● SUPPLIED PASSAGE
------------------------------------------------------------------------

Search code examples
regexbashshellregex-group

Why does echo not return the same thing as without


I have the following case:

regex: $'\[OK\][[:space:]]+([[:alnum:]_]+)\.([[:alnum:]_]+)([^[]*)'

text:

[OK] AAA.BBBBBB
aaabbbcccdddfffed
asdadadadadadsada
[OK] CCC.KKKKKKK
some text here
[OK] OKO.II

if I am using this site https://regex101.com/r/qw4B5O/1 is going to look like this:

enter image description here

Now... If I will have the following code:

var_test=()
while [[ $text =~ $regex ]]; do
  var_test+=("${BASH_REMATCH[@]:1}")
  text=${text#*"${BASH_REMATCH[0]}"}
done
declare -p var_test

I will have the correct output:

declare -a var_test=([0]="AAA" [1]="BBBBBB" [2]=$'\naaabbbcccdddfffed\nasdadadadadadsada\n' [3]="CCC" [4]="KKKKKKK" [5]=$'\nsome text here\n' [6]="OKO" [7]="II" [8]="")

But once I will convert it into a function like this:

function split_by_regex {
  regex=$1
  text=$2
  groups=()
  while [[ $text =~ $regex ]]; do
    groups+=("${BASH_REMATCH[@]:1}")

------------------------------------------------------------------------

● GOAL A
Update the entries in the part that opens with the line containing "Show +2 more" and closes with the line containing "I will point(222,56).": replace "Version value" with "Release number" and keep everything else unchanged. Return only those lines.

------------------------------------------------------------------------

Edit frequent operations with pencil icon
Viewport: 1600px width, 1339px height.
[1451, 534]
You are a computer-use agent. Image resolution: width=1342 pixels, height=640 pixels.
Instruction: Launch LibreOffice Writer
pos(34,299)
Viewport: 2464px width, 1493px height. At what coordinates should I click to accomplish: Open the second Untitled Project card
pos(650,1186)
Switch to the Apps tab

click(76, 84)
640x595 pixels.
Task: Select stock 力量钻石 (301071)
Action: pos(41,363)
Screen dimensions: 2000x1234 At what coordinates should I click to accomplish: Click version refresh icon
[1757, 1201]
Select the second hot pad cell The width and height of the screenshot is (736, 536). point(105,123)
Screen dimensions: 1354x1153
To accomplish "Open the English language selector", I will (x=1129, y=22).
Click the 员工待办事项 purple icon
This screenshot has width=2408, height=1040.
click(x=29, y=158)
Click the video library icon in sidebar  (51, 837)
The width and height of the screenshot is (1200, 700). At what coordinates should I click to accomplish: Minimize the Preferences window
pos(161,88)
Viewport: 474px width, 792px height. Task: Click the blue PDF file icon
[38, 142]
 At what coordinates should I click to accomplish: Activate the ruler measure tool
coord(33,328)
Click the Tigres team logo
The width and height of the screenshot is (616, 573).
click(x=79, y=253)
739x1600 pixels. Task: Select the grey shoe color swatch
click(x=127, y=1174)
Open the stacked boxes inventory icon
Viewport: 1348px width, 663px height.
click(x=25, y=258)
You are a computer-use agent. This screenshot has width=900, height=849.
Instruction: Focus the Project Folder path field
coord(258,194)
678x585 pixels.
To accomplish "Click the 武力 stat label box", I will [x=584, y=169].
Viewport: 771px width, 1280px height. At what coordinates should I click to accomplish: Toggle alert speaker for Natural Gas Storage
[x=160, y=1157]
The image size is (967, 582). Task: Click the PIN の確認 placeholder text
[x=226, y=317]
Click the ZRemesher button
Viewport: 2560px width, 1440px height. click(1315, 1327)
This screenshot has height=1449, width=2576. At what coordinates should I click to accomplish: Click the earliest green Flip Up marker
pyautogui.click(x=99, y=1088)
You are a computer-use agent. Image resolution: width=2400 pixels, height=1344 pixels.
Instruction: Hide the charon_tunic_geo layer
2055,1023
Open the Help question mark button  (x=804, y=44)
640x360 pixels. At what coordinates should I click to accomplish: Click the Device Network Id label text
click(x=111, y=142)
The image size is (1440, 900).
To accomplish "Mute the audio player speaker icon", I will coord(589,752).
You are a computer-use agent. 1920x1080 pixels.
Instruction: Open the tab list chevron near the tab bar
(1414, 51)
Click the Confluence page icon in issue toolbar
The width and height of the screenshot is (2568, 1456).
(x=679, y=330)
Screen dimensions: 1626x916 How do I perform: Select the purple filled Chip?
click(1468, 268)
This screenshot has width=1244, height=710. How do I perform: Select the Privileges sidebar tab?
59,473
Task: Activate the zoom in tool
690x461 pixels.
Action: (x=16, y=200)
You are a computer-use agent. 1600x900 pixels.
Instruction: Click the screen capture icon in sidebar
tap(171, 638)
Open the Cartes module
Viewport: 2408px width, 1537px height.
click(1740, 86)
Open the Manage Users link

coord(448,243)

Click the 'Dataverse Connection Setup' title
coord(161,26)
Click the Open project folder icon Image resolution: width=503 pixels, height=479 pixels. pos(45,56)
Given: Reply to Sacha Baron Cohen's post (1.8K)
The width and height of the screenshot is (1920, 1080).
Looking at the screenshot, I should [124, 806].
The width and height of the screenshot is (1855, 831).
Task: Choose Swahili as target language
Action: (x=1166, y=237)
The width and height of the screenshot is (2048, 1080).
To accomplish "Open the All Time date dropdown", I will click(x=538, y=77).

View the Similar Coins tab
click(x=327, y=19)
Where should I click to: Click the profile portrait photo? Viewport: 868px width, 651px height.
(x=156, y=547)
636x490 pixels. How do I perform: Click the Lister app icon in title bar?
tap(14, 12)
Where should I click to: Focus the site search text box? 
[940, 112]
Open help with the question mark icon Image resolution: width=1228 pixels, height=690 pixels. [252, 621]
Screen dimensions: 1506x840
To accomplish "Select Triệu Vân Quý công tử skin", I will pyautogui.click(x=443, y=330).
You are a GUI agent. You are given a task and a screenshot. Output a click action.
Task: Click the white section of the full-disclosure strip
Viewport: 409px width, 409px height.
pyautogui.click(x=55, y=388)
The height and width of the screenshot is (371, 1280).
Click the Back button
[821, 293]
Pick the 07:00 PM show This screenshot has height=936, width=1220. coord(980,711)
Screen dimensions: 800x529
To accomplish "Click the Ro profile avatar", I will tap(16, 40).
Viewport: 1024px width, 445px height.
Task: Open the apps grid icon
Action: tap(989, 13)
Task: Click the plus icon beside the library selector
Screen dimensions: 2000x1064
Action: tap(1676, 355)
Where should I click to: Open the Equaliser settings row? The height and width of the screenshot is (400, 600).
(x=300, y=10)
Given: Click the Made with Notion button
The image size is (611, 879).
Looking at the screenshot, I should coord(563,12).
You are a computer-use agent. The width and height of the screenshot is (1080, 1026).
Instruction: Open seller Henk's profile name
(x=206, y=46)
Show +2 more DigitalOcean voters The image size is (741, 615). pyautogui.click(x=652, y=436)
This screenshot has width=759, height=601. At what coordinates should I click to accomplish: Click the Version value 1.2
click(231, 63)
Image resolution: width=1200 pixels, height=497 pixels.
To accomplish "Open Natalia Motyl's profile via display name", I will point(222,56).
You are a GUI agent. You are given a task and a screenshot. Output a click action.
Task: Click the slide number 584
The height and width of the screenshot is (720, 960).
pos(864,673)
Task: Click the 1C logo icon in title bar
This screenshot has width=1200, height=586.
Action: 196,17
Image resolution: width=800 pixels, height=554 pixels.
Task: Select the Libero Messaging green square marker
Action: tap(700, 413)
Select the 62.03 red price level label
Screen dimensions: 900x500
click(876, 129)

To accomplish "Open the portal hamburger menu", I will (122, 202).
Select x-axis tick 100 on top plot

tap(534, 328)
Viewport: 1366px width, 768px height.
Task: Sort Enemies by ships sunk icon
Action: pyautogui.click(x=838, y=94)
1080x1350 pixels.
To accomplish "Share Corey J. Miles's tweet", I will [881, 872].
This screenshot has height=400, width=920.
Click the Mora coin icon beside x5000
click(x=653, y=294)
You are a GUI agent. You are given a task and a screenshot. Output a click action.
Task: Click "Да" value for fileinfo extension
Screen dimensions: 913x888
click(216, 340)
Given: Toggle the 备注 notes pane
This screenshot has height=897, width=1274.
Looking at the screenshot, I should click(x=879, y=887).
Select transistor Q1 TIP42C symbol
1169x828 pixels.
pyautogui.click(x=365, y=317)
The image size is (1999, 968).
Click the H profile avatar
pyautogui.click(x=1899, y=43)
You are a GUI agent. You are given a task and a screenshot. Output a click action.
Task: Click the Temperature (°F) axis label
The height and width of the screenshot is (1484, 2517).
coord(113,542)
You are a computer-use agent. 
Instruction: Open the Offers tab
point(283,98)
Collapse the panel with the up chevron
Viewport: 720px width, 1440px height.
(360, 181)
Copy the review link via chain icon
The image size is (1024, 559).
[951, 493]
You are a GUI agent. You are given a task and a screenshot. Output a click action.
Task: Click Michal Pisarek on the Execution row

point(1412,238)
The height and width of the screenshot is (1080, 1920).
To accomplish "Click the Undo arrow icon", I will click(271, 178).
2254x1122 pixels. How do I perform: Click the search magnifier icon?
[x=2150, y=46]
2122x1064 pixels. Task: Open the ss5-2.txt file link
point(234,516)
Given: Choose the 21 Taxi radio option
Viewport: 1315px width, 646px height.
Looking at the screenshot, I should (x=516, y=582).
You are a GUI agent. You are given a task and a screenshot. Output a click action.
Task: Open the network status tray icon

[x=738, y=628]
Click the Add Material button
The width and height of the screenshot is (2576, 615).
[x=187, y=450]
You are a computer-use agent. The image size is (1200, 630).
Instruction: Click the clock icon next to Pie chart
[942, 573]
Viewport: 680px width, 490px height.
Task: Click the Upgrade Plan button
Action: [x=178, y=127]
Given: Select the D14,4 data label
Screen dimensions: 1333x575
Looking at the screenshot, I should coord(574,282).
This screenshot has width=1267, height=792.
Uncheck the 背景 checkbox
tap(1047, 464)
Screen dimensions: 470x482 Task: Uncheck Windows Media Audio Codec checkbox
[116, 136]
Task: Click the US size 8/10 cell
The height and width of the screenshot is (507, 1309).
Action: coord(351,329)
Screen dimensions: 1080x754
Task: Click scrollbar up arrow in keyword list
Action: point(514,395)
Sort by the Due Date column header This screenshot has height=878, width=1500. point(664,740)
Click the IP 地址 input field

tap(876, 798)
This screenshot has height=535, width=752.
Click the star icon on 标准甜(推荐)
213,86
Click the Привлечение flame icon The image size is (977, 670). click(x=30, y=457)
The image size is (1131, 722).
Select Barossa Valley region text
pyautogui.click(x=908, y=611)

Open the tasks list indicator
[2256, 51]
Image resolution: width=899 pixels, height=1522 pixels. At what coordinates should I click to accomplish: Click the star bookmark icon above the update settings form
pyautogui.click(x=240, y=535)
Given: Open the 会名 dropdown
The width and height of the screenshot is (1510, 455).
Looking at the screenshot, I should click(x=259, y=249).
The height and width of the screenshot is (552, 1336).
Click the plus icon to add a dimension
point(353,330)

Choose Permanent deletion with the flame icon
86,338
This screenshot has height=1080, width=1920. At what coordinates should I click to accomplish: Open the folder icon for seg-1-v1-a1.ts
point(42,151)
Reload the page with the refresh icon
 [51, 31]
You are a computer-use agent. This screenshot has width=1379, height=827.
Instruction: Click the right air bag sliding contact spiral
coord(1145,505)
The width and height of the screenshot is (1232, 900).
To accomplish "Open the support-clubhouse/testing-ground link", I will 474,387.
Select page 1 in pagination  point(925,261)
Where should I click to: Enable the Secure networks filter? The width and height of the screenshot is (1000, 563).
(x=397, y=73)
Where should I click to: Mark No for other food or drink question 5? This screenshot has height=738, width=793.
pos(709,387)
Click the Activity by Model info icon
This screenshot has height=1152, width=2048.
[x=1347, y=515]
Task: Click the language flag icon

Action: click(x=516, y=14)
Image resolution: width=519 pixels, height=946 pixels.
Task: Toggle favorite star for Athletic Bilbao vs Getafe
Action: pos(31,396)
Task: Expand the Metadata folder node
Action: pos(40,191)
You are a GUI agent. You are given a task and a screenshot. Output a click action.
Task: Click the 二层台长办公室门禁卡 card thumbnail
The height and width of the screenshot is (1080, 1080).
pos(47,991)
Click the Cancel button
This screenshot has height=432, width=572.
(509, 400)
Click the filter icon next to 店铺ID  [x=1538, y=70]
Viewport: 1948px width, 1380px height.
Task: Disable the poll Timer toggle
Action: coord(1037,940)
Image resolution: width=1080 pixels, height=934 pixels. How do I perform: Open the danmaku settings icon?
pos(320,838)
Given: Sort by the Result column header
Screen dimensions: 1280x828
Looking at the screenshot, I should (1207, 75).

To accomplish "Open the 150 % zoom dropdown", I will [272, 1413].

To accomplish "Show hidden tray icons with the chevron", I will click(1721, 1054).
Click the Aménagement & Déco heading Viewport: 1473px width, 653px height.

------------------------------------------------------------------------

● GOAL B
Translate this sentence from the Bash regex question into Spanish: "But once I will convert it into a function like this:"

● FINAL ANSWER A
Show +2 more DigitalOcean voters The image size is (741, 615). pyautogui.click(x=652, y=436)
This screenshot has width=759, height=601. At what coordinates should I click to accomplish: Click the Release number 1.2
click(231, 63)
Image resolution: width=1200 pixels, height=497 pixels.
To accomplish "Open Natalia Motyl's profile via display name", I will point(222,56).

● FINAL ANSWER B
Pero en cuanto lo convierta en una función como esta: